-- Data excerpts follows --

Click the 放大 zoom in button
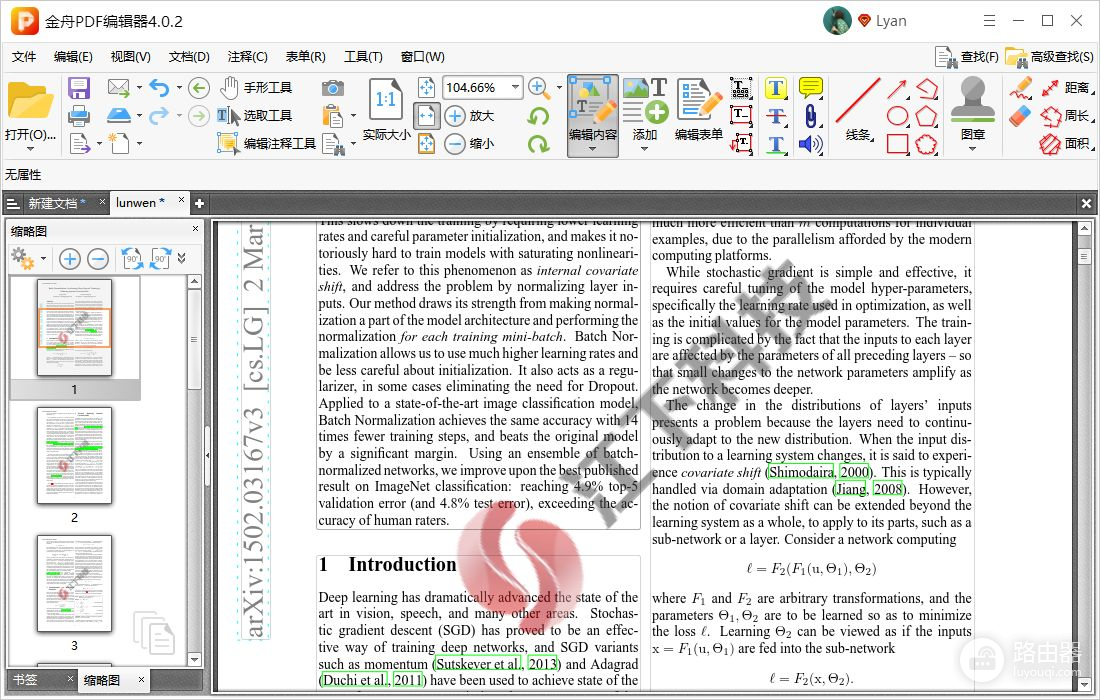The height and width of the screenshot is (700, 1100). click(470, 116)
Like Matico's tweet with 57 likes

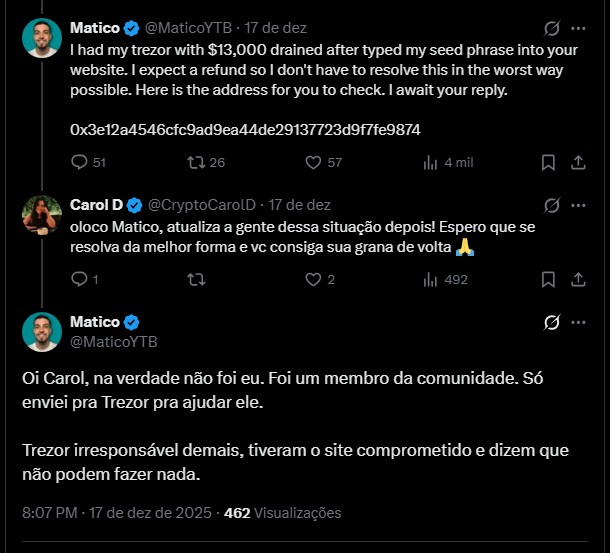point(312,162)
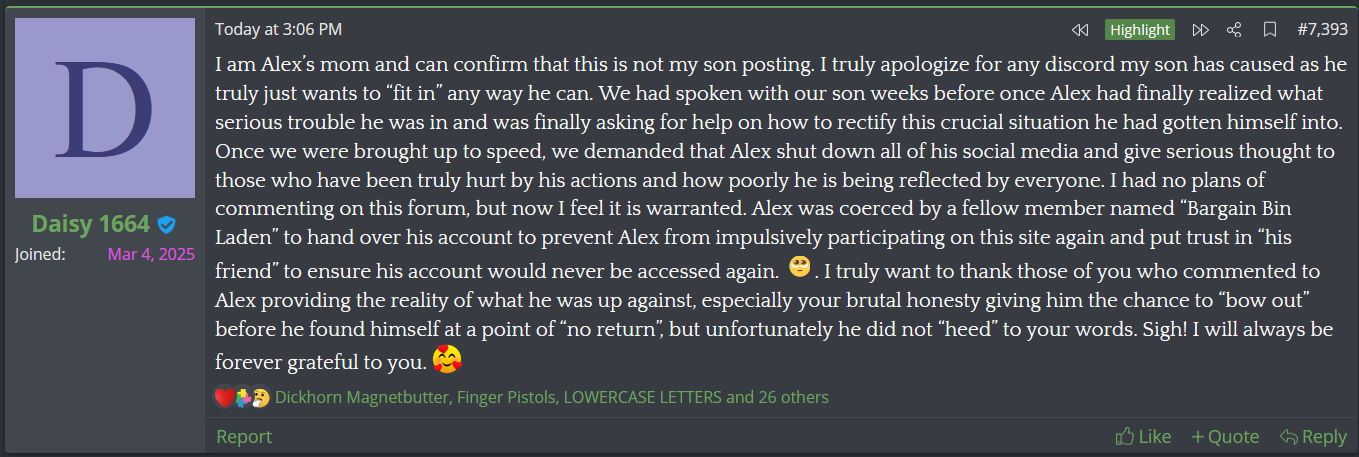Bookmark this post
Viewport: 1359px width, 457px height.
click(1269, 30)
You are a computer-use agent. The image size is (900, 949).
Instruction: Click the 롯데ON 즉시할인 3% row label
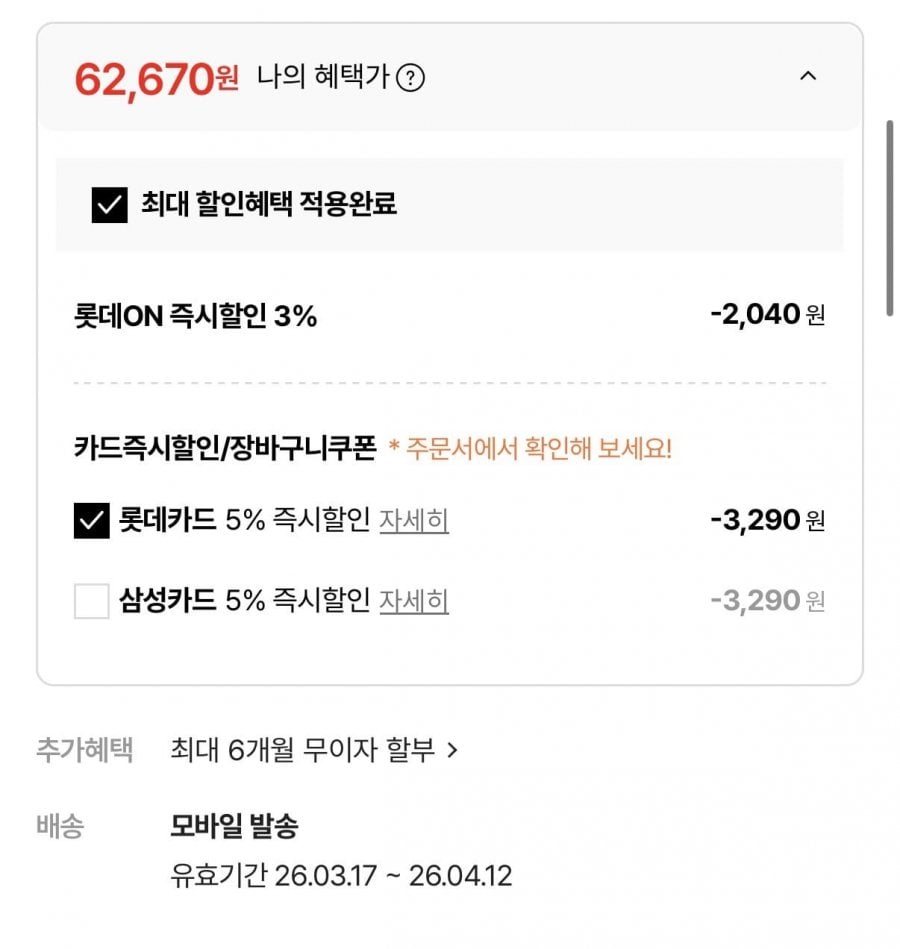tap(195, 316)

-- Data excerpts concluded --

#### Work instructions
Before duplicating the entries above, strip out the pictures and keep the rest exact.

#### Response to this exercise
Click the 放大 zoom in button
The height and width of the screenshot is (700, 1100). click(470, 116)
Like Matico's tweet with 57 likes

point(312,162)
Bookmark this post
Viewport: 1359px width, 457px height.
click(1269, 30)
You are a computer-use agent. The image size is (900, 949).
Instruction: Click the 롯데ON 즉시할인 3% row label
tap(195, 316)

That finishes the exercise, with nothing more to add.